Saturday, January 19, 2008

Cal gets it

Mr. Thomas isn't buying into the fake conservatives running for President in the GOP:

Mitt Romney won in Michigan, partly because he promised a $20 billion aid package for the auto industry. Is that what a Republican should do - bailout a private industry rather than endorse capitalism, free enterprise and encourage Detroit to build the kinds of cars people want?

Whatever gets the man elected, Cal; it's not as if Romney has any principles, certainly no conservative ones. This election is demonstrating why massive suffrage is such a bad idea. People are going to vote for the candidate who promises them the most things. It doesn't matter that: 1) the government rarely delivers on these promises; or that 2) government help rarely helps. Asking people who vote based on emotions--which candidate makes me feel the best--aren't the sort to learn from their mistakes. That the people of Michigan, who are mired in a recession, would turn to government for help, is, though lamentable, completely understandable. That the conservative pundits are interpreting Romney's win as proof that he's the candidate to beat Hillary is beneath contempt.

The only one behaving like a real Republican is Ron Paul, who actually wants to cut spending and get government out of our lives. He won't win the nomination because too many Republican are into handouts and redistribution, just like Democrats.
§
Can you return, word for word, the stretch of the blog post above that begins at "Saturday, January 19, 2008" and stops after "cars people want?"?

SUPPLIED MATERIAL:
§
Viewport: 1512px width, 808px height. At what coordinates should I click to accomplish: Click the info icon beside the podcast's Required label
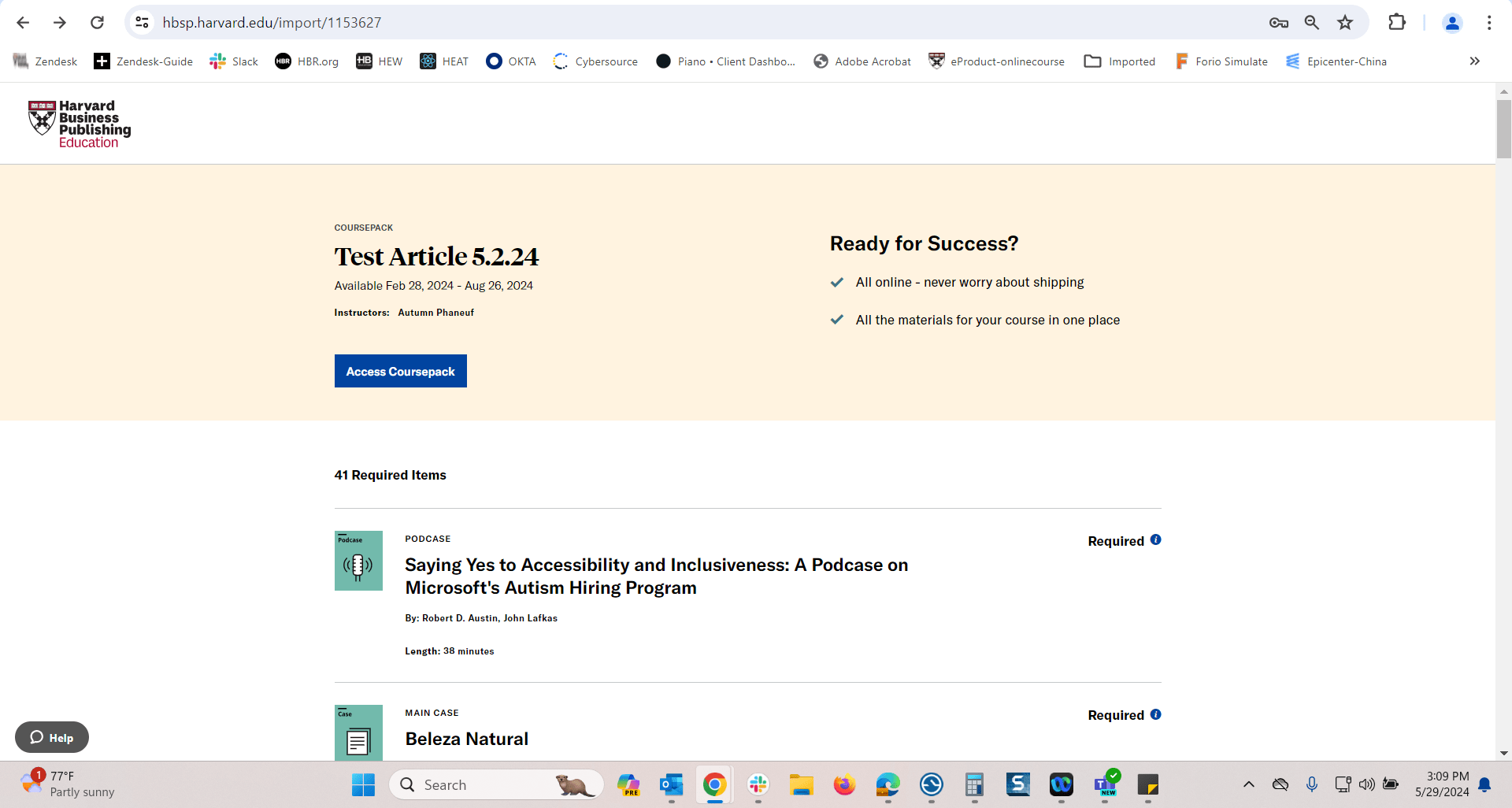tap(1155, 539)
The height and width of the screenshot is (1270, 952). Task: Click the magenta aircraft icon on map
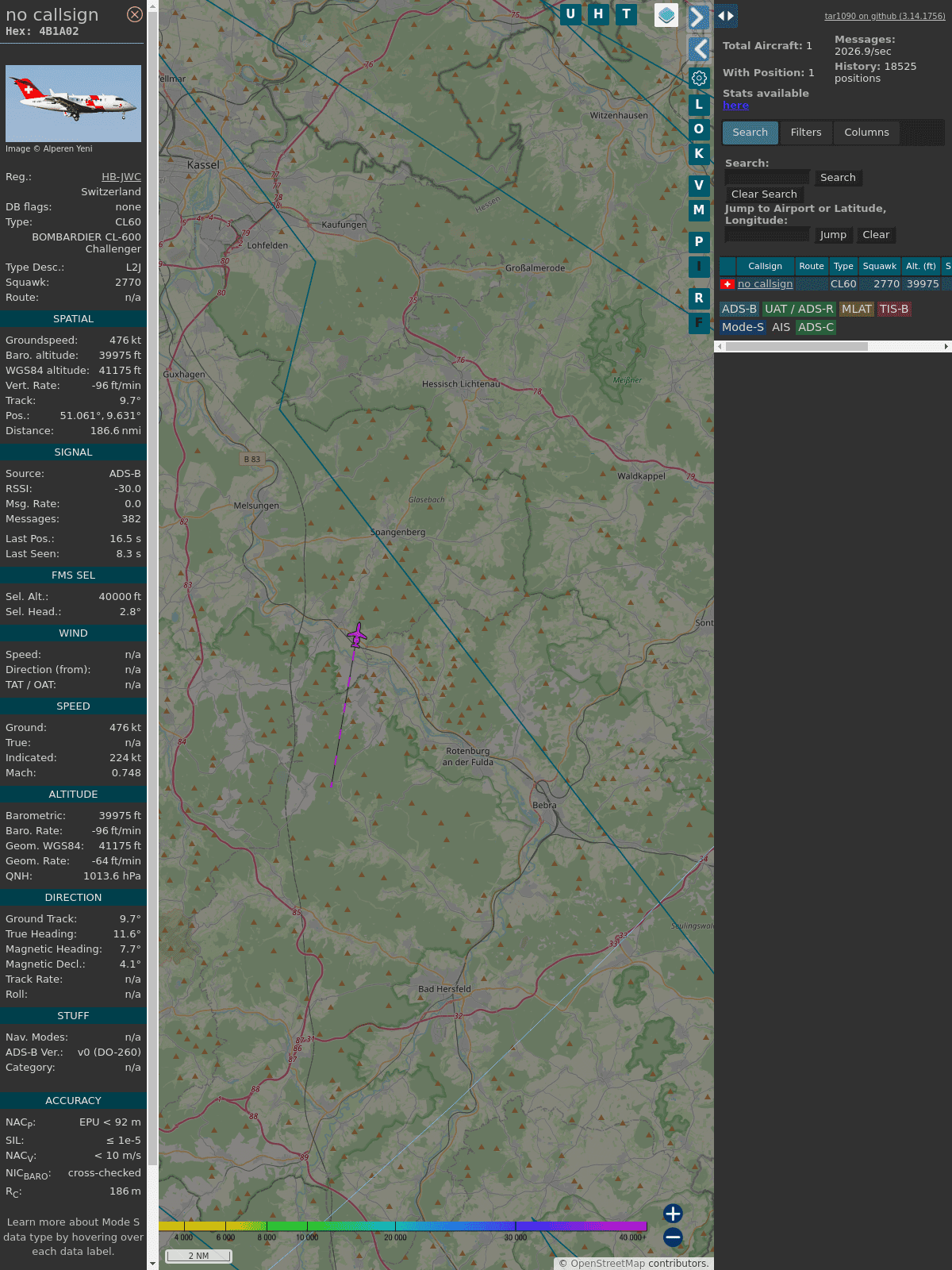(357, 635)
§
SOLUTION:
Saturday, January 19, 2008

Cal gets it

Mr. Thomas isn't buying into the fake conservatives running for President in the GOP:

Mitt Romney won in Michigan, partly because he promised a $20 billion aid package for the auto industry. Is that what a Republican should do - bailout a private industry rather than endorse capitalism, free enterprise and encourage Detroit to build the kinds of cars people want?